### TO DO:
Find the string "browser" in the records. Copy each line that has it.

### RECORD EXTRACTS:
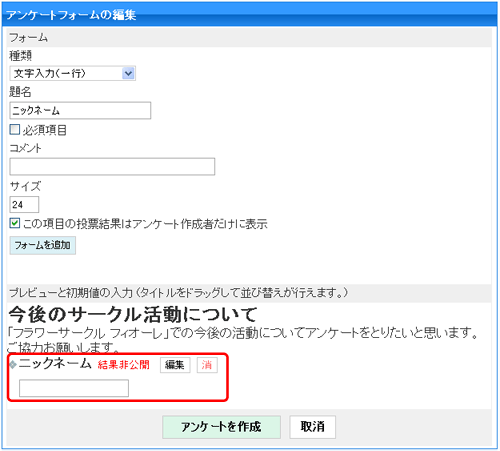The width and height of the screenshot is (500, 451).
Task: Open the 文字入力(一行) type combo box
Action: coord(73,73)
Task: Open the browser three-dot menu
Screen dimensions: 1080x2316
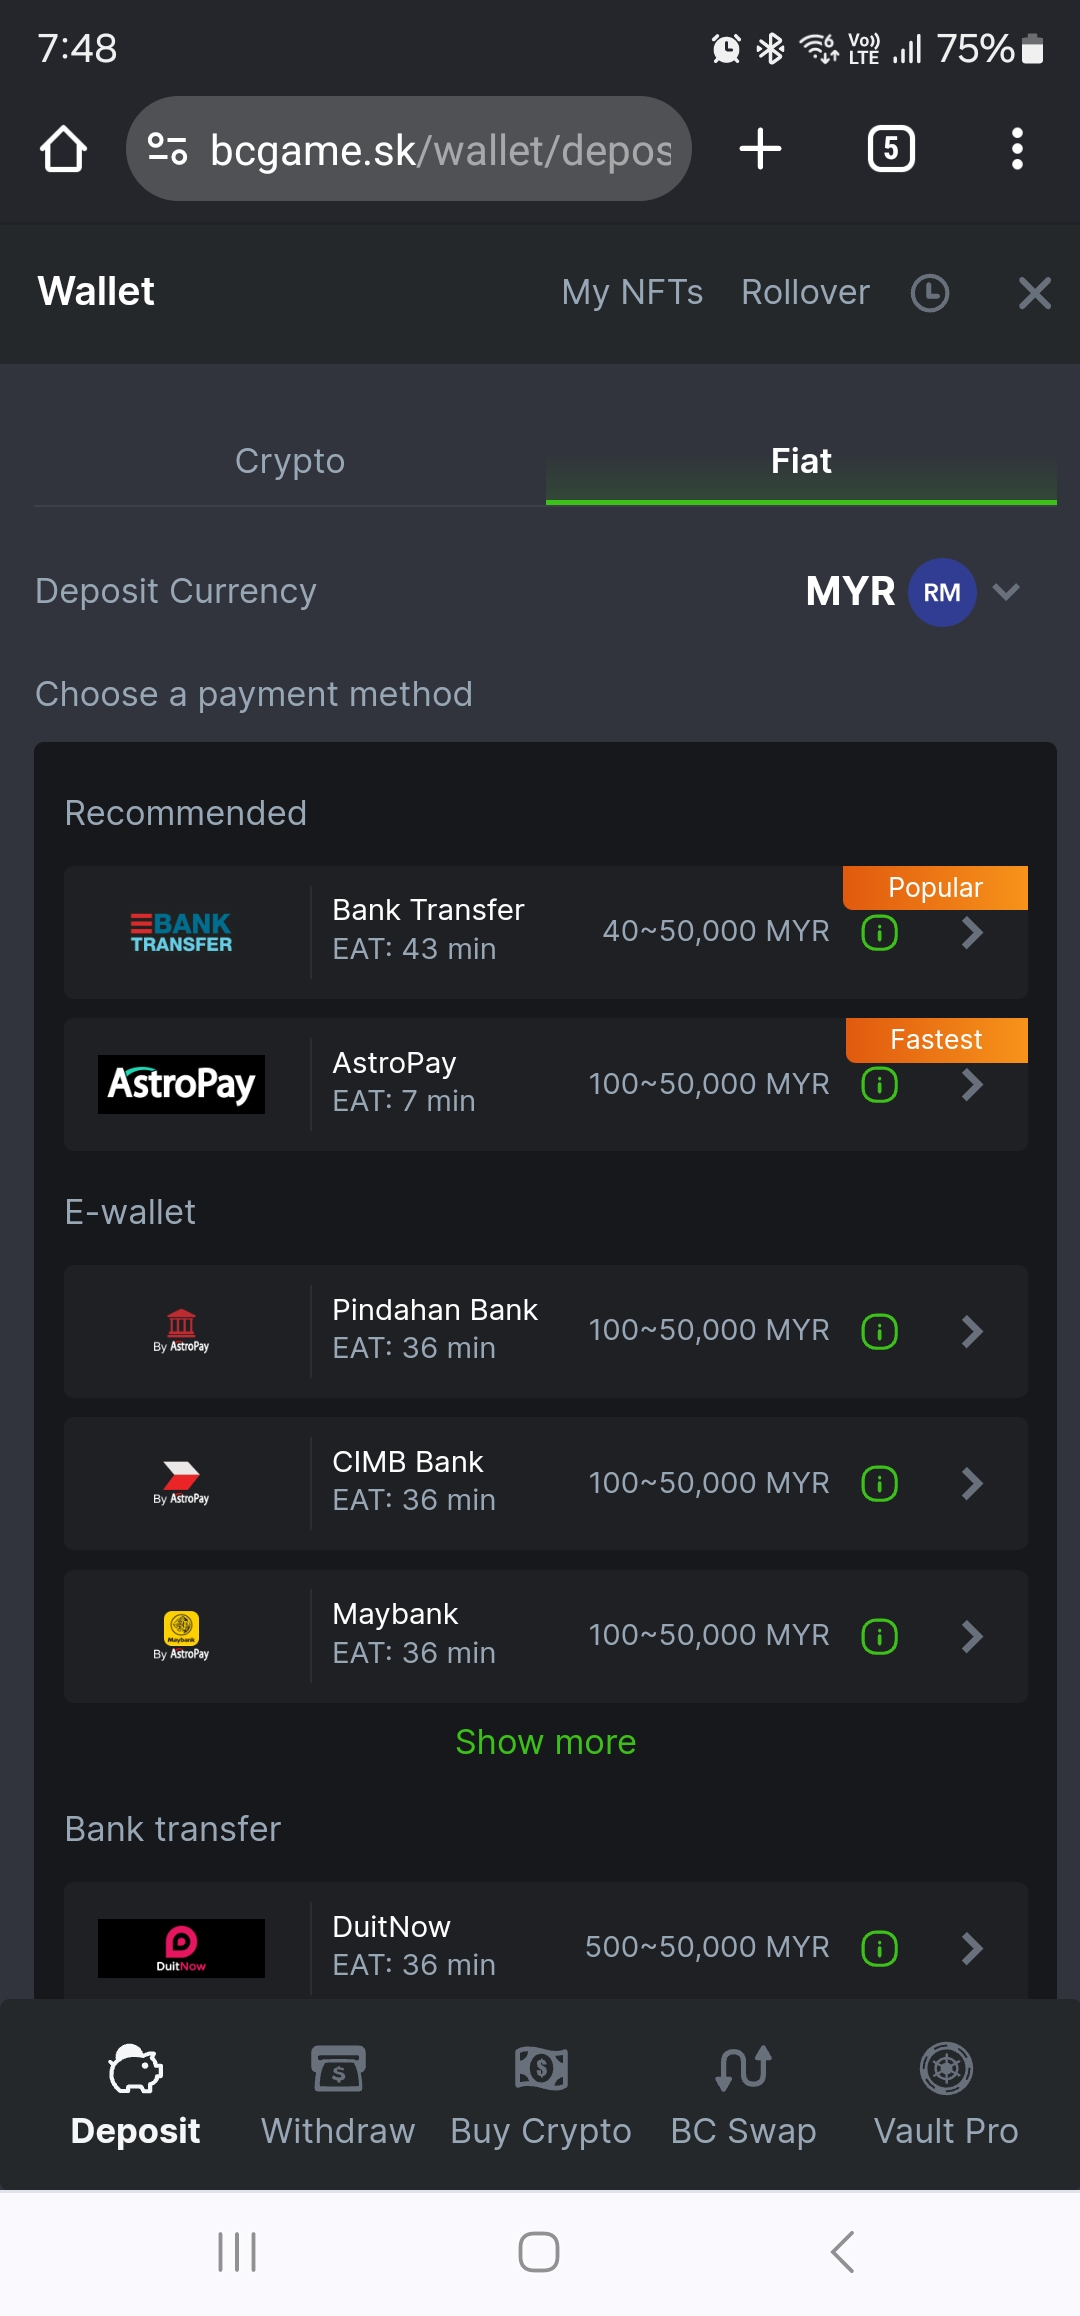Action: [1017, 149]
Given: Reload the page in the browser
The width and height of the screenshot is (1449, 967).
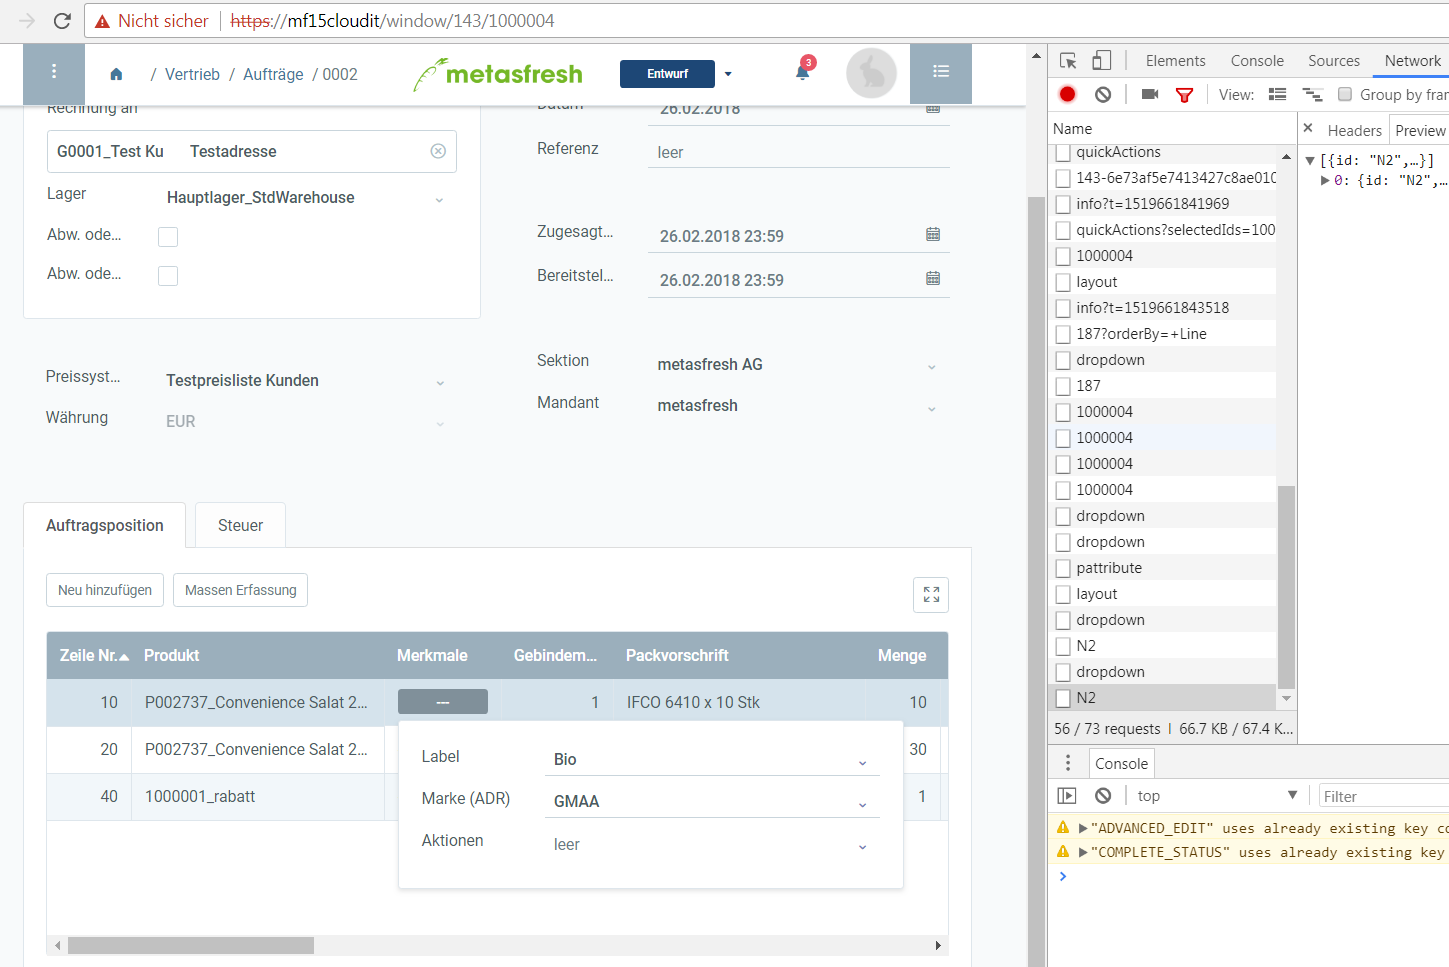Looking at the screenshot, I should coord(62,20).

### EXERCISE OUTPUT:
Task: Open the browser three-dot menu
Given: Reload the page in the browser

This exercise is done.